PROBLEM REQUIREMENTS:
Copy the lines of the records exactly, starting with the line that contains "You are a GUI" and continuing through the end of the records. Leave the pictures out of your answer.

Collected data:
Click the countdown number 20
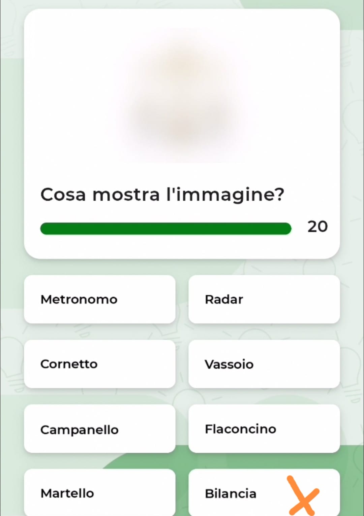The height and width of the screenshot is (516, 364). (x=317, y=227)
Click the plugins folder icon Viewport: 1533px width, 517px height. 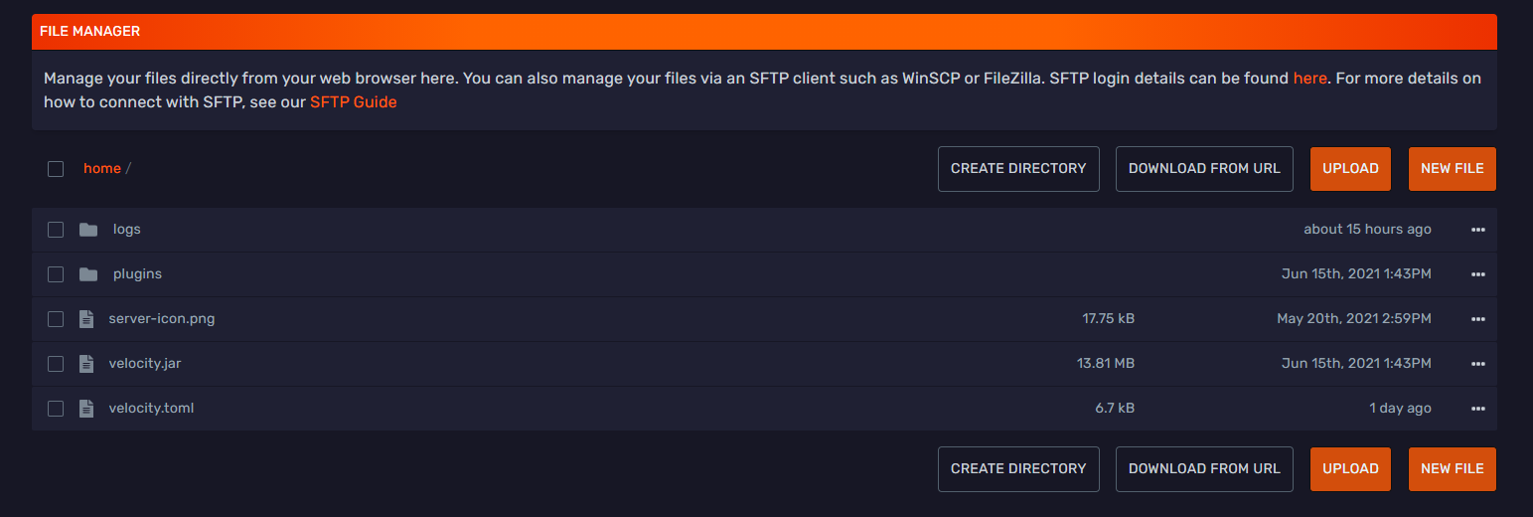pyautogui.click(x=88, y=274)
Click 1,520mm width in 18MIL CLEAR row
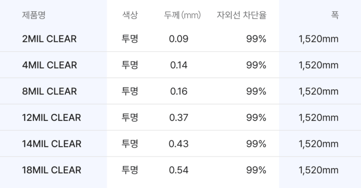The image size is (361, 188). point(318,170)
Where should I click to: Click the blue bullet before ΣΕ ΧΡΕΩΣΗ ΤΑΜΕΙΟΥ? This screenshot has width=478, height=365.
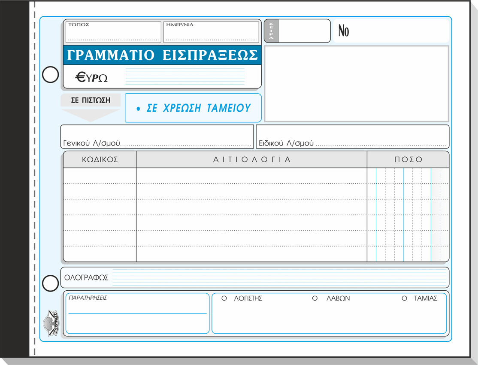tap(138, 109)
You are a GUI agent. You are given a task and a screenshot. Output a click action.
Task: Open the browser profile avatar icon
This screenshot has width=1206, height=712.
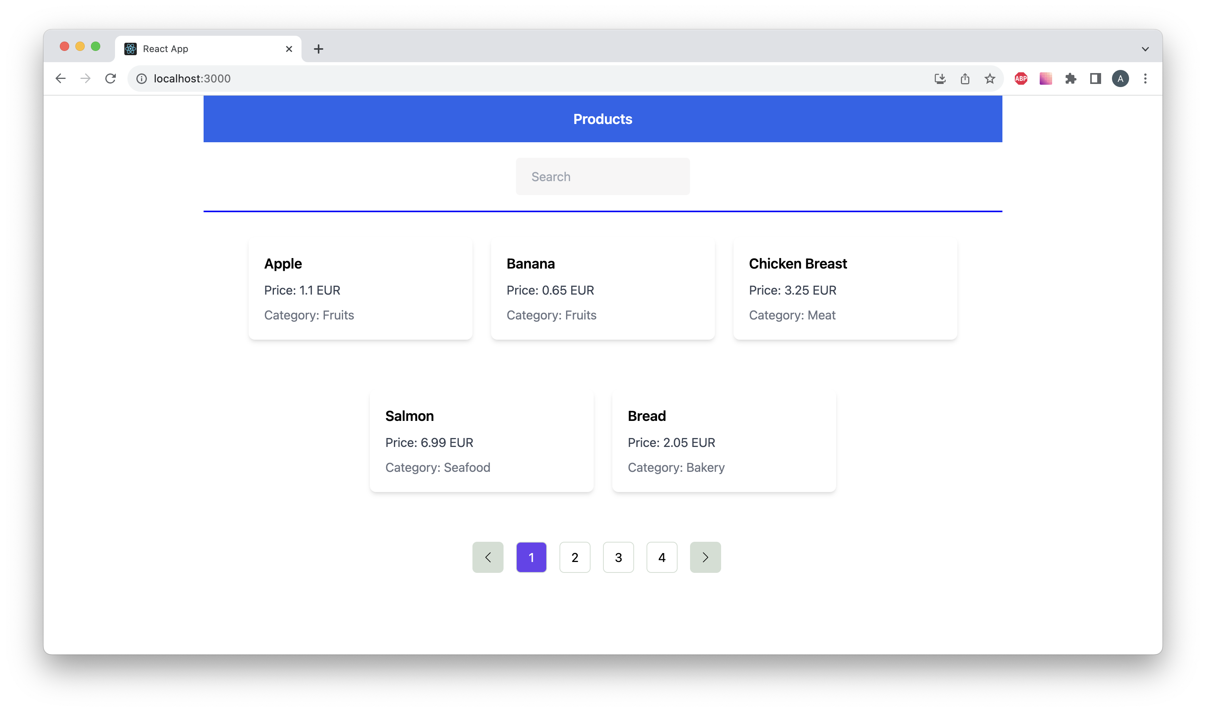coord(1120,78)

TASK RESULT:
You are a GUI agent. You are given a task and a screenshot. Output a click action.
Task: Open the browser profile avatar icon
This screenshot has width=1206, height=712.
coord(1120,78)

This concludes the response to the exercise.